The third case described was a 29 weeks’ pregnant woman admitted to hospital for massive hemoptysis and dyspnea due to DL bleeding in the trachea, completely obstructing the airway, requiring intubation and VV-ECMO [10].
Although young women are not frequently affected by the bleed of an already existing DL, pregnancy can be a predisposing factor: The enlarged uterus can cause gastric compression that, in addition to the action of progesterone, can bring to delayed gastric emptying and retention of gastric juice and food that may result in damage to the mucous membrane, leading to DL bleeding [6].
Also, renal, cardiac, and hemodynamic changes that happen in pregnancy, such as plasma volume, cardiac output and heart rate increase and vascular resistance decrease, could contribute to the activation and rupture of a silent DL [7,9].
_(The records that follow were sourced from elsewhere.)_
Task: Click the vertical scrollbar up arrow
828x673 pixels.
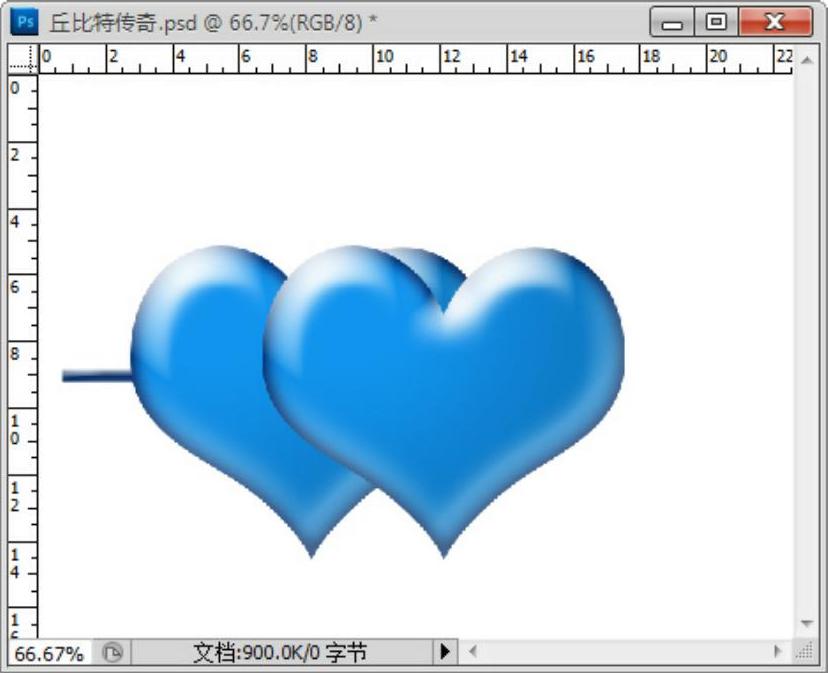Action: [x=807, y=61]
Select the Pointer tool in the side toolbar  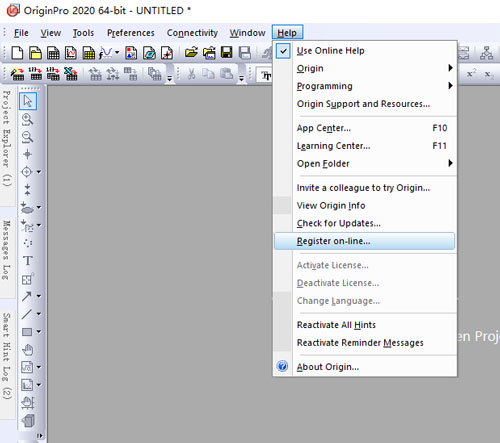point(28,101)
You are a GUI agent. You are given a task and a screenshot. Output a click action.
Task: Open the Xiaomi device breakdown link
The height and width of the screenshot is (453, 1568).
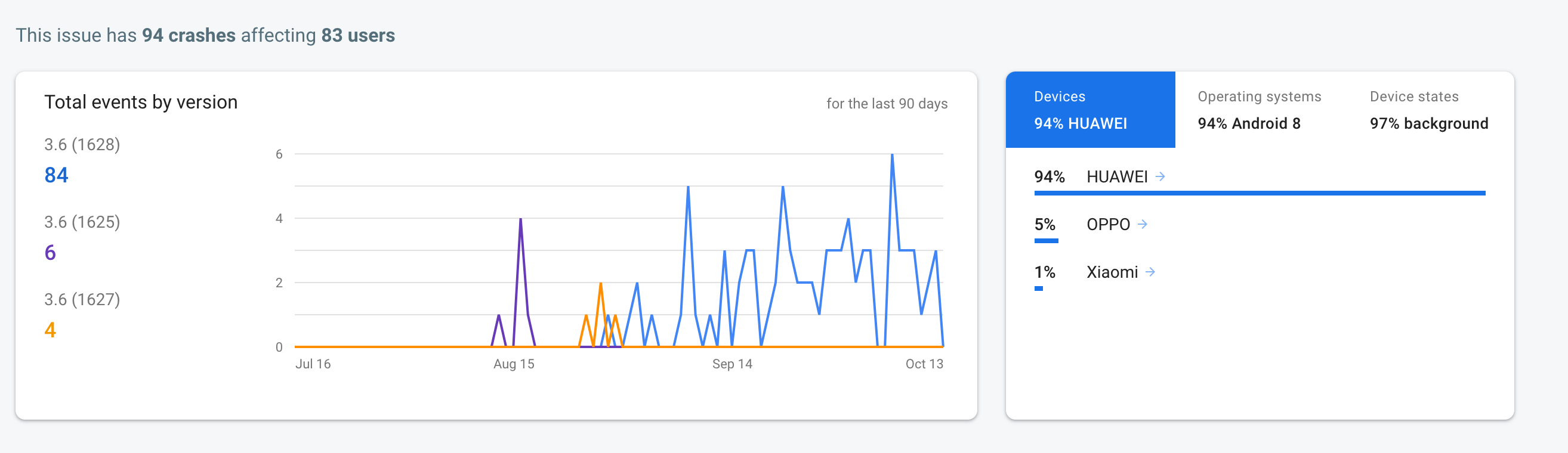click(x=1112, y=272)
Only two other preterm neonates born by emergency C-section from mothers with bleeding DL were reported: one was 29+0 and the other one was 31+4 weeks of gestational age [6,10]. Both newborns survived, but very little information is available about prenatal care and postnatal course. It is not known whether the neonates suffered from perinatal asphyxia, as umbilical cord gases and the need of neonatal resuscitation were not reported.
Our case unfortunately reported a poor neonatal outcome, mainly due to severe perinatal asphyxia occurred in a very low birth weight preterm infant [11].
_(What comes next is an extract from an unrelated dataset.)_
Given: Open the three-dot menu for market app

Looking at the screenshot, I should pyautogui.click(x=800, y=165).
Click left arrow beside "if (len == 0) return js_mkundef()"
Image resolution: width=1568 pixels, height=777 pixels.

The rarity of DL during pregnancy could not permit to define a well-established protocol of prevention and management of this still severe life-threatening disease.
This research was conducted in accordance with the principles of the Declaration of Helsinki, and the patient provided informed consent.
In conclusion, gastric Dieulafoy’s lesion, though rare, can present as a life-threatening cause of hematemesis in pregnant women. This case underscores the importance of early recognition and prompt intervention, including endoscopic hemostasis, to manage gastrointestinal bleeding in pregnancy. Given the physiological changes during pregnancy and the potential risks to both mother and fetus, a multidisciplinary approach is essential. Literature review supports the need for heightened awareness of this condition in pregnant patients, and further studies are necessary to refine management strategies and improve outcomes in such critical cases.
All authors declare that they have no conflicts of interest.